### Exercise objective
Your output should be an exact copy of the records, with no pictures in it.

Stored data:
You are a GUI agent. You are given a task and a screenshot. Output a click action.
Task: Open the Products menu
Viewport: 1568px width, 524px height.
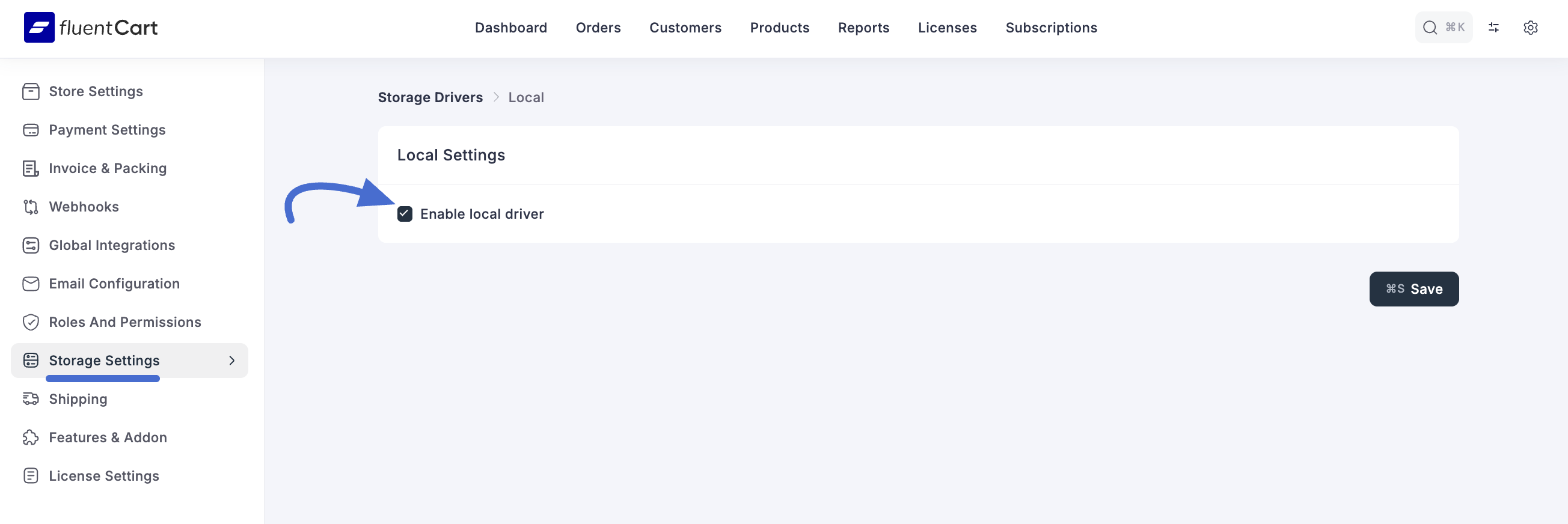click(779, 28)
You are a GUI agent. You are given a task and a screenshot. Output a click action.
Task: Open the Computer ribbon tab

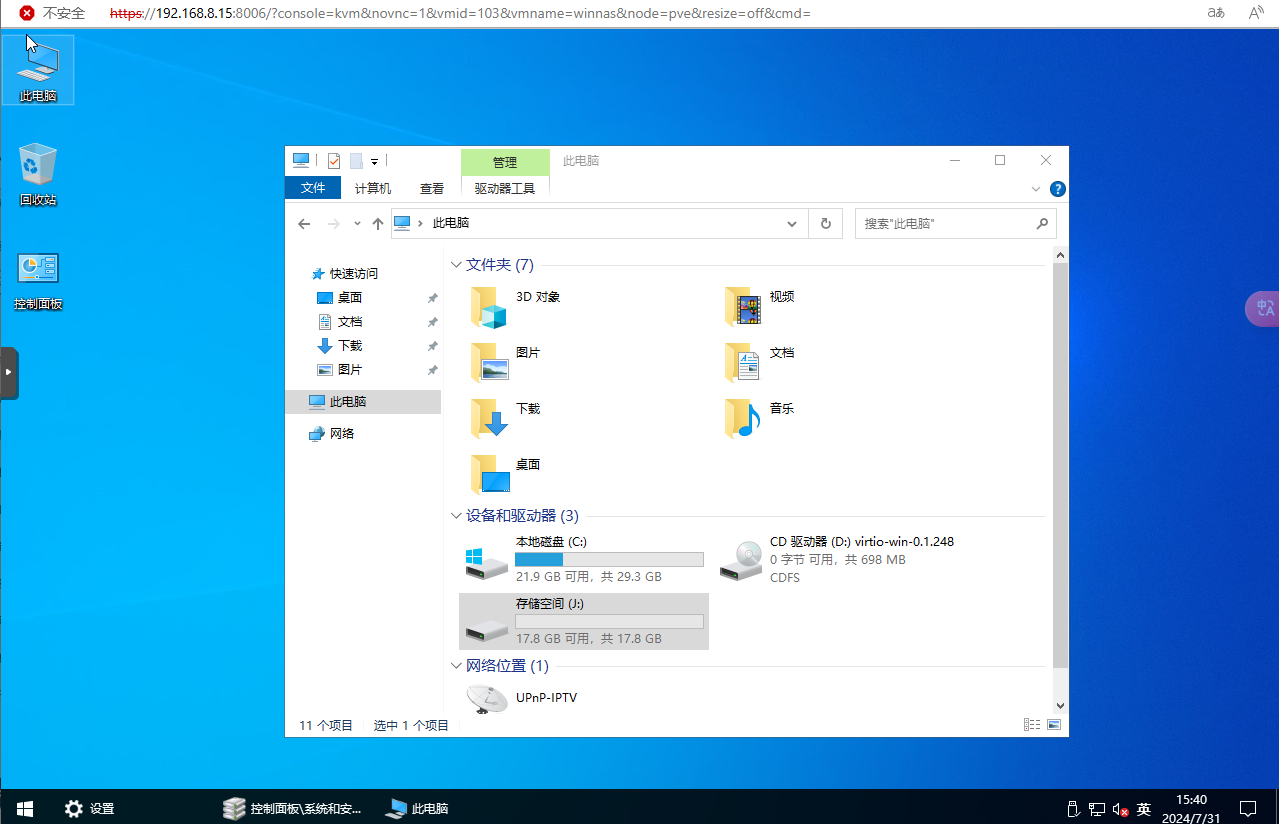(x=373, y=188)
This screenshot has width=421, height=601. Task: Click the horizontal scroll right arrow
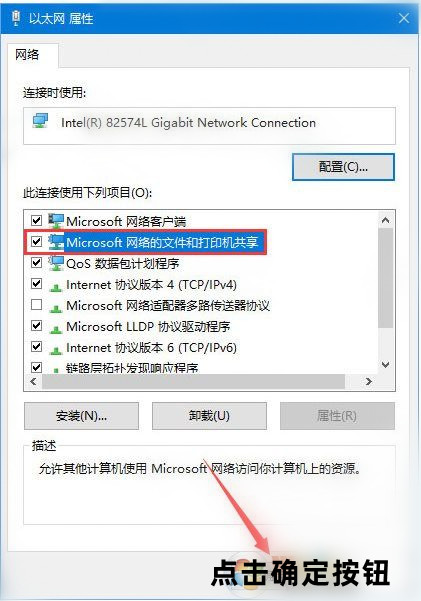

### Answer box
You are a GUI agent. You are given a task and a screenshot. Output a click action.
Task: Open the Products menu
Viewport: 1568px width, 524px height.
click(779, 28)
You are a GUI agent. You are given a task and a screenshot. Output a click action.
Task: Open the Computer ribbon tab

(x=373, y=188)
This screenshot has width=421, height=601. Task: Click the horizontal scroll right arrow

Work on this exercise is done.